6. Les éléments relatifs à la vie personnelle et familiale de la requérante exposés au point 4 ne sont pas de nature à établir un motif exceptionnel ou une circonstance humanitaire au sens de l’article L. 435-1 du code de l’entrée et du séjour des étrangers et du droit d’asile. Par suite, le moyen tiré de la méconnaissance de l’article L. 435-1 du code de l’entrée et du séjour des étrangers et du droit d’asile doit être écarté.
7. En dernier lieu, pour les mêmes motifs que ceux évoqués au point 4 du présent jugement, le moyen tiré de l’erreur manifeste d’appréciation de sa situation personnelle commise par le préfet doit être écarté.
En ce qui concerne la décision portant obligation de quitter le territoire :
8. En premier lieu, dès lors que Mme A… ne remplit pas les conditions pour obtenir un titre de séjour de plein droit, c’est sans erreur de droit que le préfet de la Gironde a édicté à son encontre la mesure d’éloignement en litige.
9. En deuxième lieu, pour les mêmes motifs que ceux évoqués au point 4 du présent jugement, les moyens tirés de la méconnaissance des stipulations de l’article 8 de la convention européenne de sauvegarde des droits de l’homme et des libertés fondamentales et de l’erreur manifeste d’appréciation doivent être écartés.
En ce qui concerne la décision fixant le pays de destination :
10. Aux termes de l’article L. 721-4 du code de l’entrée et du séjour des étrangers et du droit d’asile : « (…) Un étranger ne peut être éloigné à destination d’un pays s’il établit que sa vie ou sa liberté y sont menacées ou qu’il y est exposé à des traitements contraires aux stipulations de l’article 3 de la Convention européenne de sauvegarde des droits de l’homme et des libertés fondamentales du 4 novembre 1950. ».
11. A défaut de préciser les risques encourus en cas de retour en Mongolie, Mme A… ne met pas à même le tribunal d’apprécier le bien-fondé de son moyen tiré de la méconnaissance de l’article L. 721-4 du code de l’entrée et du séjour des étrangers et du droit d’asile.

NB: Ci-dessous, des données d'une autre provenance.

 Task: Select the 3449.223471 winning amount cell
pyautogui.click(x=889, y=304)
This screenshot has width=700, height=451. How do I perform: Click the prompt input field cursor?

12. Il résulte de tout ce qui précède que M. A… n’est fondée à demander l’annulation de l’arrêté du 18 avril 2025 du préfet de la Gironde. Par conséquent, les conclusions à fin d’injonction et celles relatives au frais du litige doivent être rejetées.
D E C I D E :
Article 1er : la requête de Mme A… est rejetée.

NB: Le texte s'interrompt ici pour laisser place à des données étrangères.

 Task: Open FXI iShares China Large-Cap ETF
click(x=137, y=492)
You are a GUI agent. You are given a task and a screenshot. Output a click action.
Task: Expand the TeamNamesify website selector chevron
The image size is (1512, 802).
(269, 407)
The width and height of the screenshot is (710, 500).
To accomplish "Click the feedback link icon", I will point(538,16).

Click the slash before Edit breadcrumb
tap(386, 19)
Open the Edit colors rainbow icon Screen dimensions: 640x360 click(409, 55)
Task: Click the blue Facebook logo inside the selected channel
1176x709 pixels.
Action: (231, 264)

Article 2 : Le présent jugement sera notifié à Mme B… A… et à la préfète de la Gironde.
Délibéré après l’audience du 20 mai 2026, à laquelle siégeaient :
Mme Cabanne, présidente,
M. Roussel Cera, premier conseiller,
Mme Lahitte, première conseillère,
Rendu public par mise à disposition au greffe le 3 juin 2026.
La présidente-rapporteure, L’assesseur le plus ancien,
C. CABANNE
R. ROUSSEL CERA
La greffière,
H. MALO
La République mande et ordonne à la préfète de la Gironde en ce qui la concerne ou à tous commissaires de justice à ce requis en ce qui concerne les voies de droit commun, contre les parties privées, de pourvoir à l’exécution de la présente décision.